EINSTEIN, ALBERT. Autograph letter signed ("Papa") to Eduard Einstein, n.p., 23 December 1927. 2 pages, 4to, 280 x 220 mm. (11 x 9 in.)
"CREATION REQUIRES ITS INDULGENCE"
A long, philosophical letter invoking Beethoven and Nietzsche, apparently in reply to a similar letter from the seventeen-year-old Eduard: "...Your axiom, 'life has no purpose which lies outside itself,' I agree with entirely, but having said this, one has not said enough. Life in the sense of our mere existence and functioning is not a worthy ideal, not even 'the happy life'...One must aim at the ideal of 'the beautiful life' while remaining fully aware that the decision as to what this actually constitutes must be left to the feelings. Men, who live in society, are pleased when they behold each other, share their burdens and direct their efforts to that which is in their hearts. For this effort is the source of joy, and this life a full life. For me, health, joy in intellectual and artistic creation, and humor are part of this...Life in the service of an idea can be good when the idea is life-giving and releases the individual from the shackle of the self, without precipitating him into another form of slavery. Science and art can have this effect...But I don't think that these efforts must lead to an unreadiness for life itself. Even water is a poison when one drowns in it. If the refinement of consciousness were equivalent to degeneration, then the development from fish to man would have to be regarded as a degenerative process, which is certainly not what you meant. One can be a joyous, vital creature, and at the same time be thoughtful and compassionate. You shouldn't become a caricature of an intellectual, but be spirited as well as active and open to enjoyment. The Greeks were right when they saw the ideal in the mean.

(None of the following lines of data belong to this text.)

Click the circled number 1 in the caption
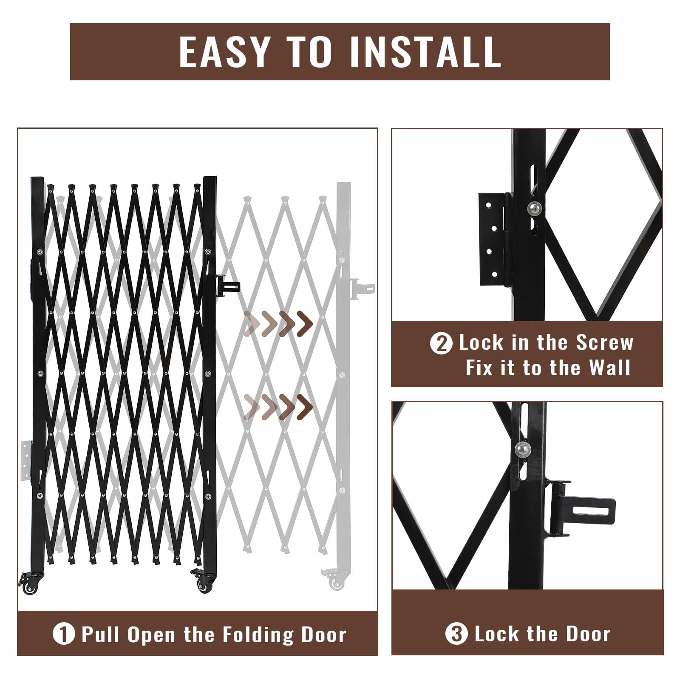[64, 635]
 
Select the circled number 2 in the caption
[441, 343]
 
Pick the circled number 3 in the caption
[456, 635]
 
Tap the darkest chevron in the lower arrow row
[304, 406]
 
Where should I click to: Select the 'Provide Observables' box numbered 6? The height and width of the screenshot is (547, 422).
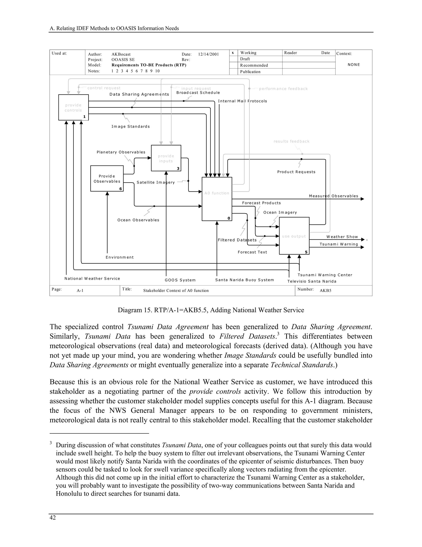107,179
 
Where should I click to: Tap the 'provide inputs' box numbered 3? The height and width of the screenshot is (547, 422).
166,158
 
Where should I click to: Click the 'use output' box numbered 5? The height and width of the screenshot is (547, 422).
294,236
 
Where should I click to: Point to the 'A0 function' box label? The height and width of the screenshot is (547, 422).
217,193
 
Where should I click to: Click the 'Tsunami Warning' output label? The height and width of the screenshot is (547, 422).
339,244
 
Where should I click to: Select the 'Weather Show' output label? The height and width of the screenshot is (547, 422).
342,237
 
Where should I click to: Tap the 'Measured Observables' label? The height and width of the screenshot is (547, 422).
334,196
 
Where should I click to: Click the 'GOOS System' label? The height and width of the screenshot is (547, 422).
180,280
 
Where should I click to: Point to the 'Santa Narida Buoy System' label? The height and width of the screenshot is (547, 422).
245,280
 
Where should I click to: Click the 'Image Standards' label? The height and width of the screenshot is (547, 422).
130,127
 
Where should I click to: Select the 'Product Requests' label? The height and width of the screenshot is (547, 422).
296,172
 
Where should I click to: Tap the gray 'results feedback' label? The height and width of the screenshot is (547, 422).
292,141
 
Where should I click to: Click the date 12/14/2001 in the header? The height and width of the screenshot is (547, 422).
209,54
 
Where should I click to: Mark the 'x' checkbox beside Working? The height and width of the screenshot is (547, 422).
233,53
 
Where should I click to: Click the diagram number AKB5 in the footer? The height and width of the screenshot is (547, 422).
326,291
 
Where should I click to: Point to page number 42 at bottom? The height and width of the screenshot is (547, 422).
53,518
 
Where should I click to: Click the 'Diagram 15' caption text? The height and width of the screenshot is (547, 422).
211,310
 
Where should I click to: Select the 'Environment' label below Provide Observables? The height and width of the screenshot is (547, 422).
120,257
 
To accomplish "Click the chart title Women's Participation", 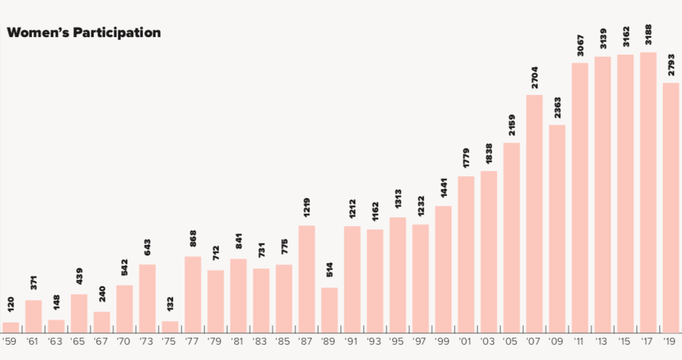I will pos(83,32).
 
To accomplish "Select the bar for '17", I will pos(648,192).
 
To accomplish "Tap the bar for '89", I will pos(329,310).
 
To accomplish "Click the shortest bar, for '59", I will pos(11,327).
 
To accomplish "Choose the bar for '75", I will pos(170,326).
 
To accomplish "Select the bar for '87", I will pos(307,279).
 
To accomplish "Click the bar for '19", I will pos(671,207).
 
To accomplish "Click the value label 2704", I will pos(535,77).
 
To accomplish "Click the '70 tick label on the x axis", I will pos(124,342).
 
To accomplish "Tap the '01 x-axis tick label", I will pos(465,342).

"I will not hear of natural hierarchy. Democracy and humanity are the natural consequences of sound social feeling. If you don't think abstractly, but consider the better examples among your fellow students and others whom you know, then you will see nothing of hierarchy. The man who is sound and feels harmoniously takes joy in his friends, his loved ones, his dog, and whatever else is crawling around, and takes pleasure in all sorts of happiness and all life, and takes everything as it is. The degeneration of the race is certainly undesirable and one of the worst things, therefore I cannot forgive Albert for his sin [his marriage to Frieda Knecht]. I instinctively avoid seeing him because I cannot be pleasant to him...In the end, to be sure, the process of intellectual and artistic creation and the begetting of children can, if necessary, be separated...However, I wouldn't want Beethoven to have left his works unwritten in favor of the latter activity. Creation requires its indulgence, if God is not to regret it. Neither you nor I can deny that a great part of morality is life-enhancing. However, what I prize in this cannot suppress the vital joy of being, as I observe it in good and happy fellow men. Hermits such as Nietzsche are not good judges in this domain."